▶ **OBJECTIVES**
1 > In the blog post "Chores are Fun," does each statement agree with the text? (a) The writer enjoys doing laundry. (b) Washing the sheets cost $3.00 in quarters. (c) The sheets on the bed are cotton. Answer yes or no for each, and quote the words of the post that decide it.
2 > Please translate this sentence from the blog post "Chores are Fun" into Spanish: "Her sheet-and-blanket escapade did eventually get me laughing."
3 > Write out the part of the blog post "Chores are Fun" starting at "Chores are Fun" and ending at "bamboo fiber sheets.".

▶ **READING PASSAGE**

::::

Sunday, December 6, 2009

Chores are Fun

As much as I'd like to claim that I'd be perfectly adept at keeping house if only I had more time, the truth is that few things cause me greater agony than doing simple chores.  I hate washing dishes.  Hate dusting and vacuuming.  HATE doing laundry (especially when doing laundry requires a trek outside across my parking lot). 

So when I was trying to fit my bed with freshly washed sheets (yes, that required $3.00 in quarters and several trips up and down stairs and across the parking lot and back earlier this afternoon) and a little orange kitty immediately came to my "aid" per usual, let's just say I wasn't very amused. 

"Come ON, Holly.  I'm trying to make the bed here," I chided.


"Mmhmm," she responded in her sugary-sweet princess voice as she clamped her jaw into my bamboo fiber sheets.

"So it's enough of a pain as it is.  I really don't need your 'help.'"


"Chores aren't a pain.  They're really fun!  See?"
 "Fun to YOU, maybe."


"They can be fun to you, too.  You can make anything fun.   You just have to try!"

Since the one thing that causes me more agony than doing chores is the thought of someone coming over to witness my lack of domestic prowess, I do submit to the torture as often as necessary.  And I'm certain Holly is right that a shift in perception will make this torture less, well....torturous.  Her sheet-and-blanket escapade did eventually get me laughing.

::::

▶ **DATASET SECTION**

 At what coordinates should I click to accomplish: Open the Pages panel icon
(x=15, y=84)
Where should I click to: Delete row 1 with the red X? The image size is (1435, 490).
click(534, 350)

::::

▶ **FINAL ANSWERS**
1 >
(a) No: "HATE doing laundry"
(b) Yes: "that required $3.00 in quarters"
(c) No: "my bamboo fiber sheets"

2 > Su travesura con las sábanas y la manta acabó por hacerme reír.

3 >
Chores are Fun

As much as I'd like to claim that I'd be perfectly adept at keeping house if only I had more time, the truth is that few things cause me greater agony than doing simple chores.  I hate washing dishes.  Hate dusting and vacuuming.  HATE doing laundry (especially when doing laundry requires a trek outside across my parking lot). 

So when I was trying to fit my bed with freshly washed sheets (yes, that required $3.00 in quarters and several trips up and down stairs and across the parking lot and back earlier this afternoon) and a little orange kitty immediately came to my "aid" per usual, let's just say I wasn't very amused. 

"Come ON, Holly.  I'm trying to make the bed here," I chided.


"Mmhmm," she responded in her sugary-sweet princess voice as she clamped her jaw into my bamboo fiber sheets.